As a consequence of the design of our study, the treatment with sildenafil was started simultaneously with the induction of chronic hypoxia, and we are fully aware of the potential criticism of missing the evaluation of the potential effects of sildenafil after establishing chronic hypoxia. On the other hand, the effects of sildenafil on pulmonary hypertension per se are well acknowledged. Moreover, the RV diastolic pressures, which could provide useful information in order to correlate the values of RV end-diastolic pressure with the degree of RV hypertrophy and/or of PH, were not recorded in this study because of logistic reasons.
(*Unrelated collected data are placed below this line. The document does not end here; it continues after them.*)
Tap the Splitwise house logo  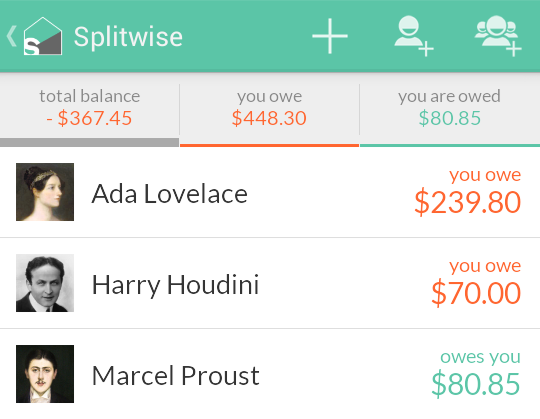pyautogui.click(x=43, y=36)
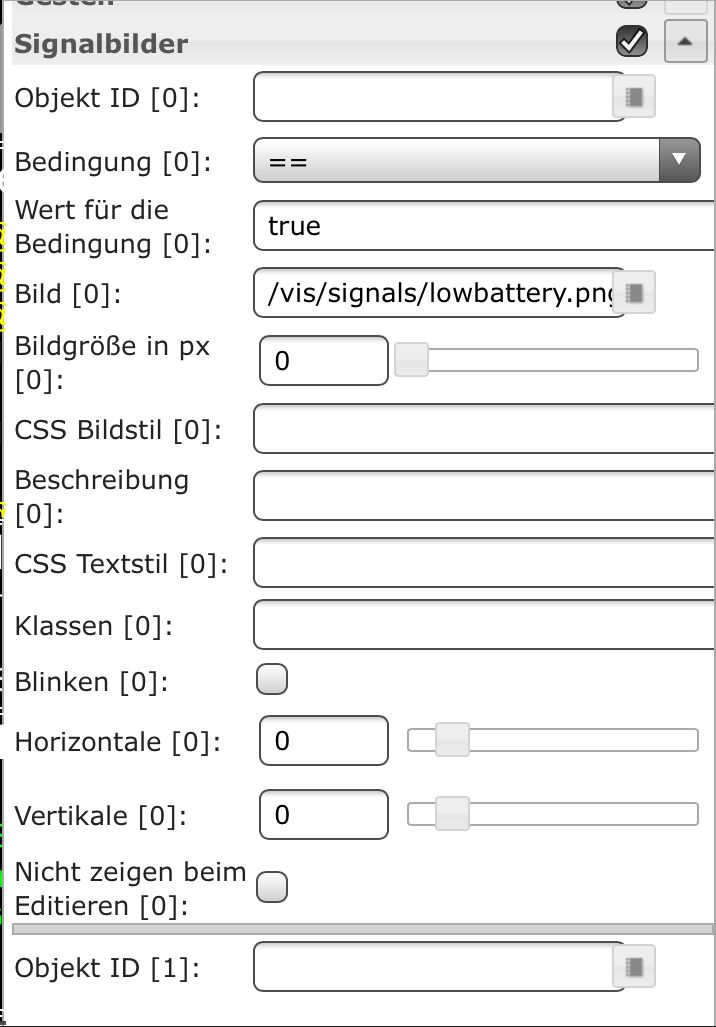The width and height of the screenshot is (716, 1027).
Task: Check Nicht zeigen beim Editieren [0]
Action: (x=272, y=887)
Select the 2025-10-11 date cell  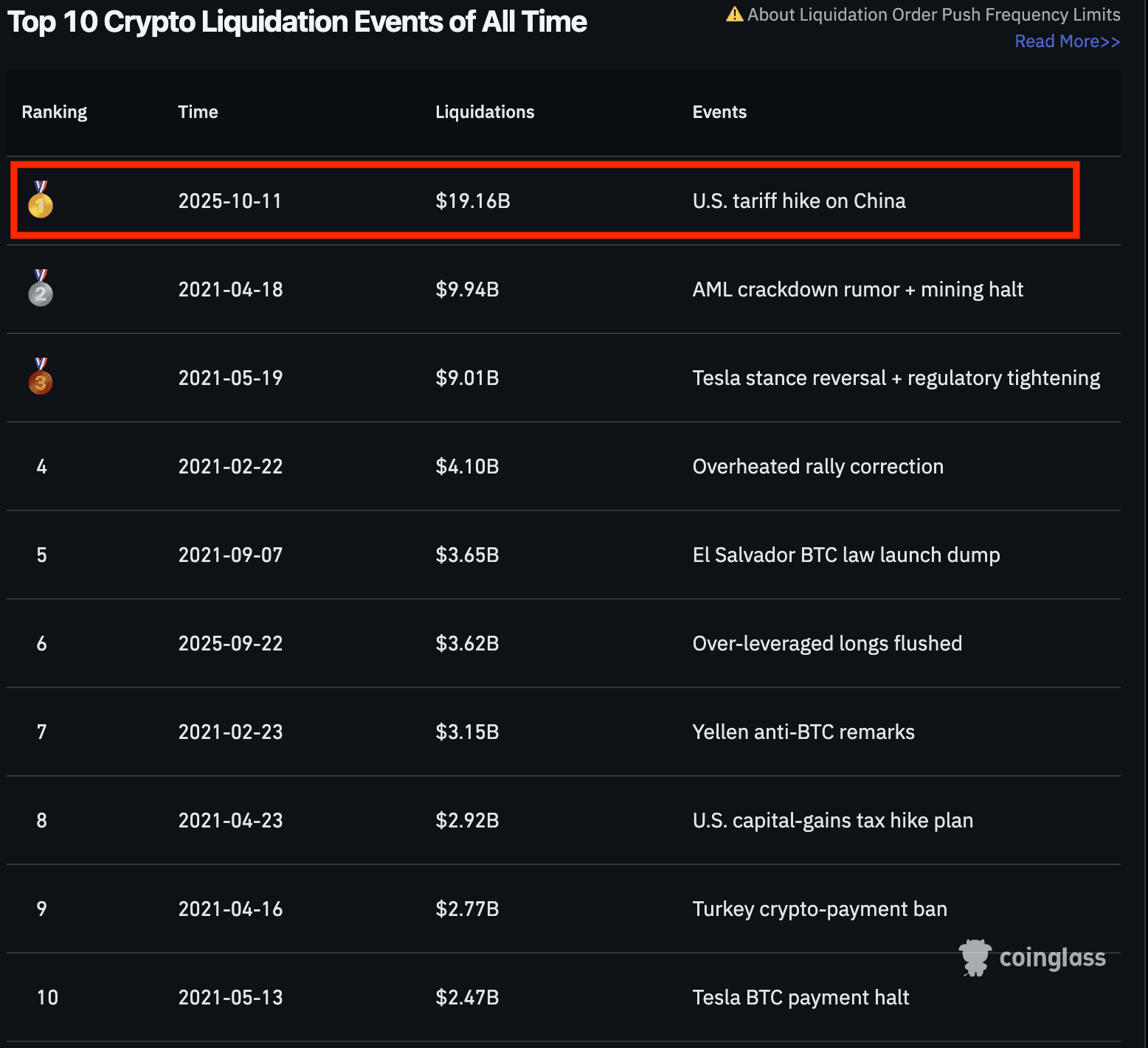click(x=229, y=201)
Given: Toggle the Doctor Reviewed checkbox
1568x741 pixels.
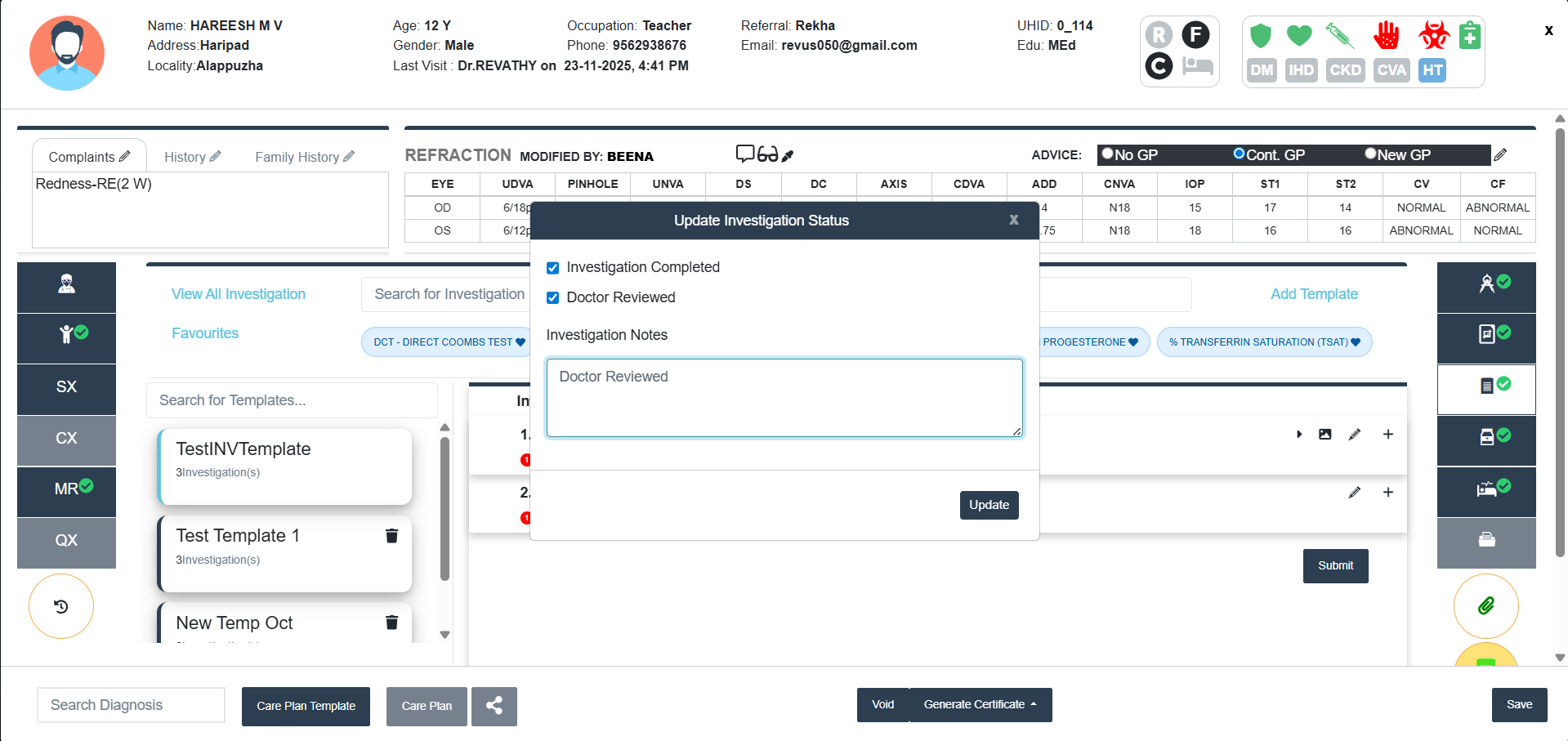Looking at the screenshot, I should coord(553,298).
In this study, sildenafil was not compared with other pulmonary vasodilator drugs which recently have appeared on the market, because our aim was to specifically evaluate the effects of sildenafil, without adding other confounding factors.

Conclusions

Sildenafil provides an efficient strategy for the management of RV hypertrophy, PH, and pulmonary remodeling, thanks to its effects on the pulmonary vasculature, facilitating improvement of the RV function, irrespectively of hypoxia adaptation. This finding suggests that sildefanil potentially could be used in the management of clinical settings characterized by pulmonary hypertension complicated by subsequent chronic hypoxia, as in PH secondary to congenital heart defects or acquired lung issues with chronic obstructive disease. Prospective randomized clinical trials are required to verify the applicability of this therapeutic strategy in patients.